Although it may be a longer process than using performance enhancing drugs or steroids, building muscle naturally is much safer for your health and involves more of a regimented routine when it comes to diet and exercise. Here are a few pointers to help you reach your muscle building goals.
Know Your Body Type-Your body type plays an essential role in how easily and quickly you put on muscle mass.* People typically fall into one of three body type categories: ectomorphs, mesomorphs and endomorphs.*Ectomorphs are small framed and skinny with low muscle mass. Ectomorphs find it difficult to gain weight and put on muscle.* Mesomorphs have the classic athletic body type. Mesomorphs respond well to strength training and put on well-defined muscle mass easily.* Endomorphs are short with stocky builds and higher body fat compositions. Endomorphs gain muscle easily, but they also easily gain fat.

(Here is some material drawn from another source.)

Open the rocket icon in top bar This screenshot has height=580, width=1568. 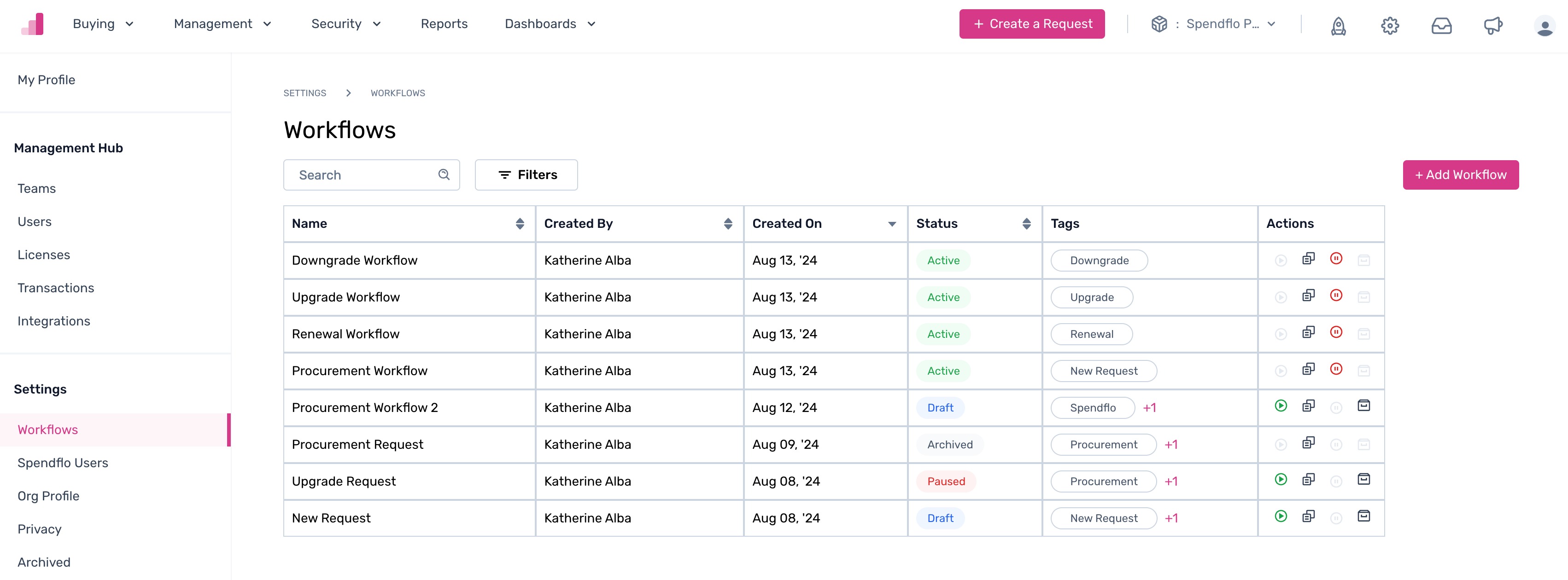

They have slower metabolisms and find it difficult to lose fat.*
Create a Calorie Surplus-It is recommended that you add 500 calories to your diet.* If you add more than that, your body will turn the rest into fat.* Everyone’s body is different so if you cannot gain any muscle mass, then increase your caloric intake by an additional 250.*
Increase Your Protein Intake-Protein makes up all the tissues of your body, including muscle tissue.* your daily goal should be between 1.6 and 2.2 grams per kilogram of bodyweight per day.* For example, there are about 135 grams of protein in 22 large eggs or 15 ounces of chicken breast.*
These tips will not only help you gain more muscle mass, they will also help you live a better lifestyle in general by knowing what type of body you have and moving forward accordingly. As always, please consult with your healthcare provider before making any changes with your exercise and diet regimen.